Personal information
- Date of birth: 10 December 1922
- Place of birth: Roosendaal, Netherlands
- Date of death: 5 May 2012 (aged 89)
- Place of death: Roosendaal, Netherlands

Managerial career
- Years: Team
- 1966–1969: VV Baronie
- 1969–1973: MVV
- 1973–1974: Ajax
- 1974–1976: Netherlands
- 1976–1978: MVV
- 1978–1979: Beerschot
- 1980: Beerschot
- 1980–1981: Hong Kong
- 1981: Seiko
- 1982: MVV (caretaker)
- 1985: Seiko
- 1989: Terengganu FA
- 1996-2000: RBC

= George Knobel =

Dutch football manager (1922–2012)

George Knobel (10 December 1922 – 5 May 2012) was a Dutch football manager.

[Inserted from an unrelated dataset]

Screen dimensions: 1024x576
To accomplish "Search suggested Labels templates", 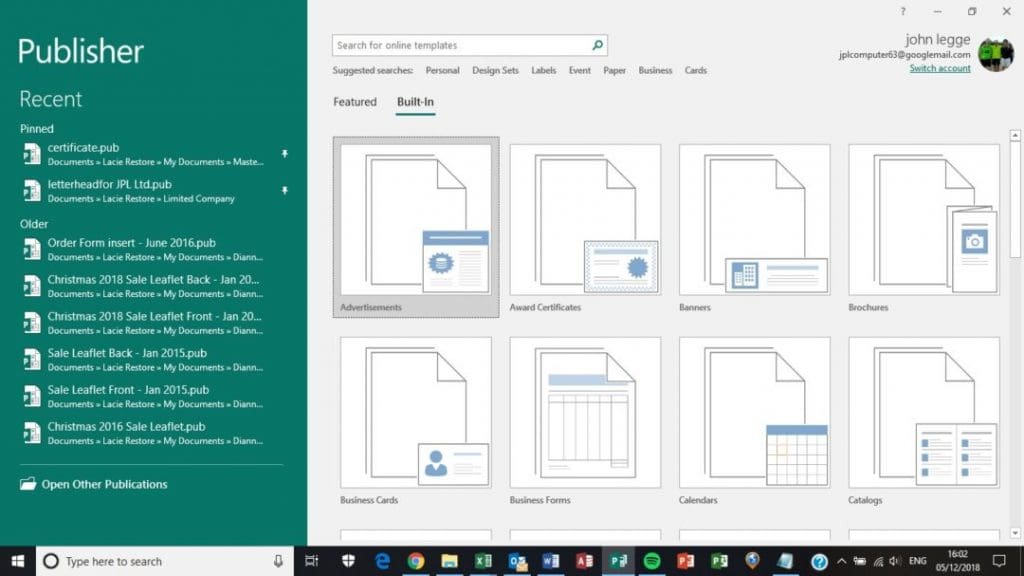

Knobel was born and died in Roosendaal. He was the coach of the Netherlands national team for 15 matches (9 wins, 1 draw, 5 losses) from 1974 to 1976. During his period the Dutch finished third at the European Championship of 1976. He also coached Dutch clubs AFC Ajax and MVV, including a temporary spell from March to April 1982. He had a brief stint with Seiko SA in Hong Kong.